** EXERCISE INPUT **
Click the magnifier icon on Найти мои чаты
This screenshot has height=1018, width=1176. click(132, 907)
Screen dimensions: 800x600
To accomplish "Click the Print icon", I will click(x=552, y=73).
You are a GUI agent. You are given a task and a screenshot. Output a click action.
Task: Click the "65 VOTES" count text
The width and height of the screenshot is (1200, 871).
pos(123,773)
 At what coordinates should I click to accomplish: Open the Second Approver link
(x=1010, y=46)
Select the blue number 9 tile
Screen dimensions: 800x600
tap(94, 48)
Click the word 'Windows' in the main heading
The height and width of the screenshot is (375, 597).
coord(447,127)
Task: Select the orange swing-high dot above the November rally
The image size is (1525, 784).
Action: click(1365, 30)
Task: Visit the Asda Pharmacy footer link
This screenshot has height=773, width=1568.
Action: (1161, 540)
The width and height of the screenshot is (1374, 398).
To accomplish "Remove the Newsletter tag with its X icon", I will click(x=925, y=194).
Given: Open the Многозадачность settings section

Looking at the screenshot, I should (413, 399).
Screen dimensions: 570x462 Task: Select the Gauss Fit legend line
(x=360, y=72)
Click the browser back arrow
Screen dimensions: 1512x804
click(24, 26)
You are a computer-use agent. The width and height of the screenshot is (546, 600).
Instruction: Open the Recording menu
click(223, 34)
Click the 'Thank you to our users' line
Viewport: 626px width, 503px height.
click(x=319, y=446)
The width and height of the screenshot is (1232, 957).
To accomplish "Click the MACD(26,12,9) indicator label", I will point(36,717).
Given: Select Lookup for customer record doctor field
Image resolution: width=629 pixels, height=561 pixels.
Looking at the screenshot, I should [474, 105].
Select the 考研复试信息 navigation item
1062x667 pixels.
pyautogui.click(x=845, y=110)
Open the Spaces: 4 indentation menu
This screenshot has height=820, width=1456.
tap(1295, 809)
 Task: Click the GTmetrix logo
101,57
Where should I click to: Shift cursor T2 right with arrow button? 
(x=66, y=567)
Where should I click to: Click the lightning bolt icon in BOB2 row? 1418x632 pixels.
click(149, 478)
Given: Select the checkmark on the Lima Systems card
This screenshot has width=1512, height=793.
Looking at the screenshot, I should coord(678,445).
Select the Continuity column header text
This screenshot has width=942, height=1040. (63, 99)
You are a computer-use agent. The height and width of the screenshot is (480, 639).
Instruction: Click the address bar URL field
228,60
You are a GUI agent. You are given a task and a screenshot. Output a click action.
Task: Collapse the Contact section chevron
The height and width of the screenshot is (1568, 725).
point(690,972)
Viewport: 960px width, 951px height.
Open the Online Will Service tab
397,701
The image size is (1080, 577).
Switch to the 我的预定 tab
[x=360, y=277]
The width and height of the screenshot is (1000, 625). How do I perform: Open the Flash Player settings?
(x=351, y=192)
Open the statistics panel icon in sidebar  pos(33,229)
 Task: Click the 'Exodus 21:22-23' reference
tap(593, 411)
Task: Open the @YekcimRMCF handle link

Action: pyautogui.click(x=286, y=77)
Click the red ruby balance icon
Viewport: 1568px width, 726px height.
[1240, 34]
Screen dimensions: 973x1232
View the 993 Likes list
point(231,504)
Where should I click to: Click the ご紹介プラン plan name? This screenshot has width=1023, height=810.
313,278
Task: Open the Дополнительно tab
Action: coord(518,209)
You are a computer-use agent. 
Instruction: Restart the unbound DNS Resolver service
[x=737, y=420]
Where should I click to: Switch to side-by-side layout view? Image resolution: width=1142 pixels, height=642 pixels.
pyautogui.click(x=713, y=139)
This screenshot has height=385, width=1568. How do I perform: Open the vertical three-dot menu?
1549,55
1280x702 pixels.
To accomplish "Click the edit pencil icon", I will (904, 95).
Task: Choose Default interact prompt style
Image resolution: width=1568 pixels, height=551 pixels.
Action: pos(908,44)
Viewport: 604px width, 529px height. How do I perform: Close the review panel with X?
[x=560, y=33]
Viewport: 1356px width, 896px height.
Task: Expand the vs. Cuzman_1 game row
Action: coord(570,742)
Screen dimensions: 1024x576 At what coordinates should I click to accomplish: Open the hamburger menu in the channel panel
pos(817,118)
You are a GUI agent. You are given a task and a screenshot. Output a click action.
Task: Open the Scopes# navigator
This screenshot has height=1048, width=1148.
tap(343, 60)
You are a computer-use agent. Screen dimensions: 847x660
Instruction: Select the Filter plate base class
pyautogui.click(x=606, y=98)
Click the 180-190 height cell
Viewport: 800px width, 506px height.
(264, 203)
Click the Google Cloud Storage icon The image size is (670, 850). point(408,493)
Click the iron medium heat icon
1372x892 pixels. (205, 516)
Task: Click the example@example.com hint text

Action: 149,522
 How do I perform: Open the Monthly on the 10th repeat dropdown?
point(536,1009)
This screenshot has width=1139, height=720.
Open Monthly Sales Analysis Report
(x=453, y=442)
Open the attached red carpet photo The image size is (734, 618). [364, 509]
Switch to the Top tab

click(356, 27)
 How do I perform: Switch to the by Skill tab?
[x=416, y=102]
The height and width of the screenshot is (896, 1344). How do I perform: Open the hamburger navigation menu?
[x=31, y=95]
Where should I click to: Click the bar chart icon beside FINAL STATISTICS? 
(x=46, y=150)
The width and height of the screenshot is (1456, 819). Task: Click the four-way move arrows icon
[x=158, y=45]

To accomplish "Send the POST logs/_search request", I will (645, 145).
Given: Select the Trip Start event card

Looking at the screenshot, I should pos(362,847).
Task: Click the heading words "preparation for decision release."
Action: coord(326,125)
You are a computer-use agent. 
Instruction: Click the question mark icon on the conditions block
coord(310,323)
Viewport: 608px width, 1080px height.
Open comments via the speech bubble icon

** THE EXERCISE **
Reproduce the items word for word, from the start of the items through the line that contains "pos(123,773)", inclusive.

** FULL SOLUTION **
Click the magnifier icon on Найти мои чаты
This screenshot has height=1018, width=1176. click(132, 907)
Screen dimensions: 800x600
To accomplish "Click the Print icon", I will click(x=552, y=73).
You are a GUI agent. You are given a task and a screenshot. Output a click action.
Task: Click the "65 VOTES" count text
The width and height of the screenshot is (1200, 871).
pos(123,773)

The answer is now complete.